* [DATA EXTRACTS]:
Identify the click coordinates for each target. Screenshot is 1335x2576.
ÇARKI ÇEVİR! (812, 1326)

---

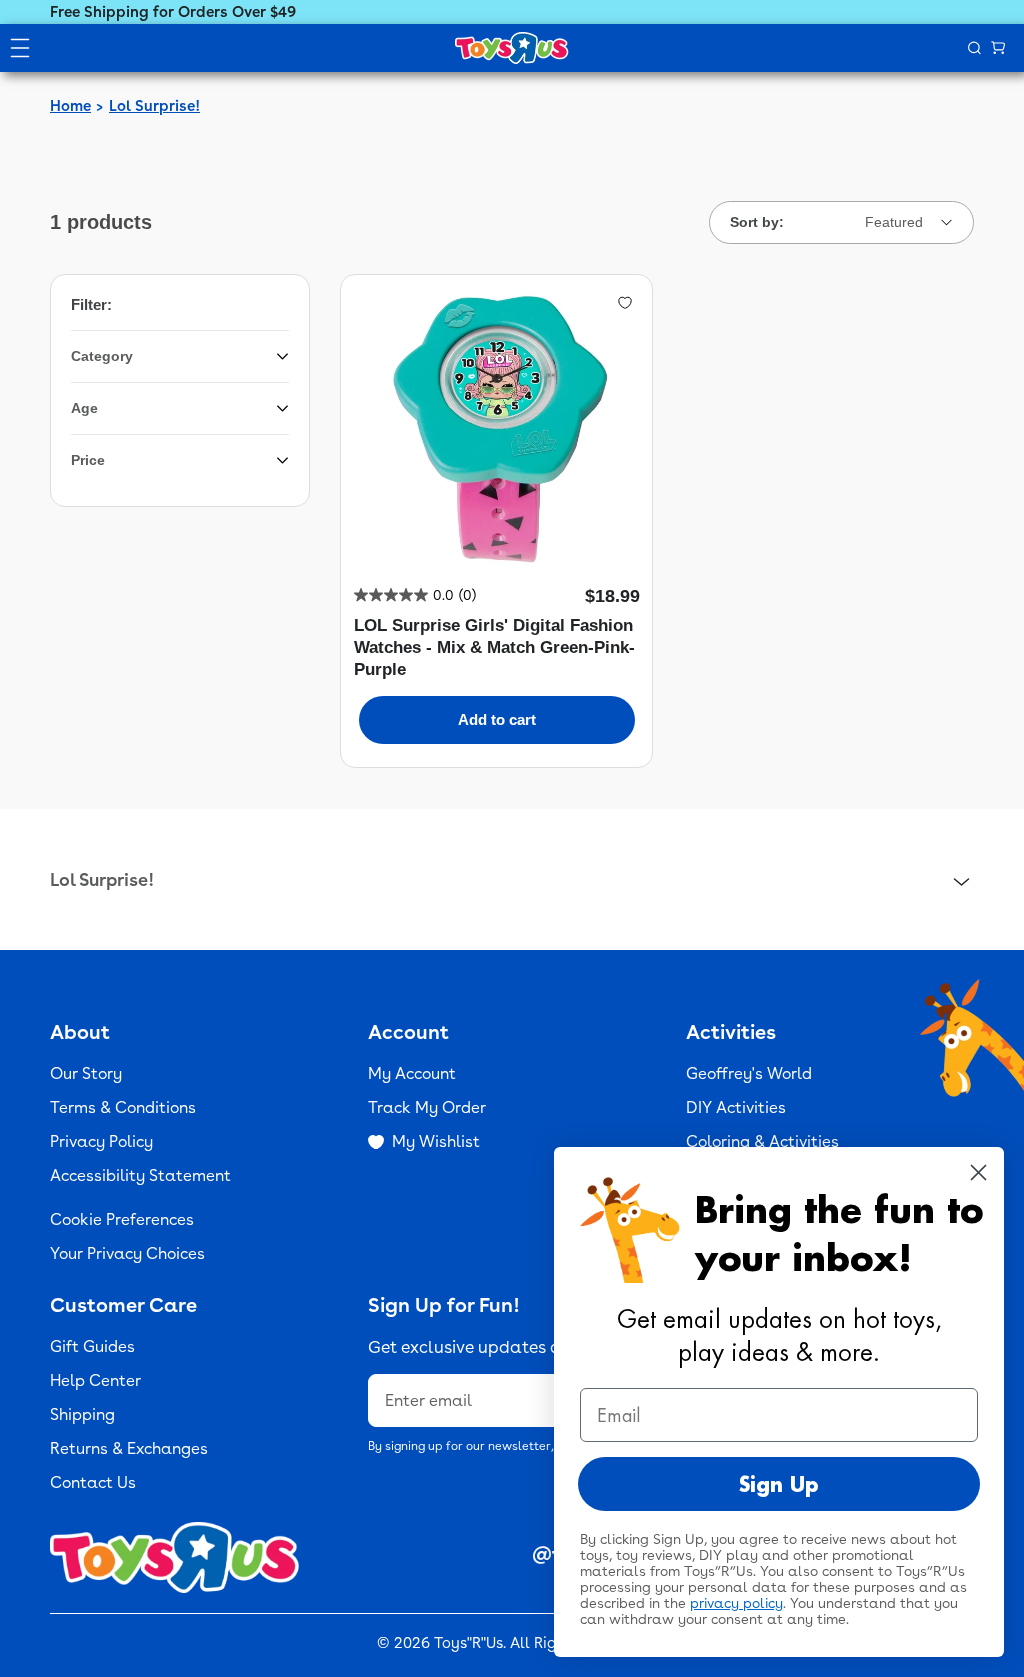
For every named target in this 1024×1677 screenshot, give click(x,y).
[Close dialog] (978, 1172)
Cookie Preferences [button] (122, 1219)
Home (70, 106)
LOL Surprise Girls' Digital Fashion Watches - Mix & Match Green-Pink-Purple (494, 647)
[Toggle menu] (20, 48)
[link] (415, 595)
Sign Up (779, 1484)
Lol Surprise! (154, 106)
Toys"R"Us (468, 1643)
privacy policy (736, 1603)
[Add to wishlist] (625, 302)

* [WORK REQUEST]: Lines wanted from the listing above: the line with "Identify the click" up to and including the line with "ÇARKI ÇEVİR! (812, 1326)". Please write them out exactly, adding nothing else.

* [SOLUTION]:
Identify the click coordinates for each target. Screenshot is 1335x2576.
ÇARKI ÇEVİR! (812, 1326)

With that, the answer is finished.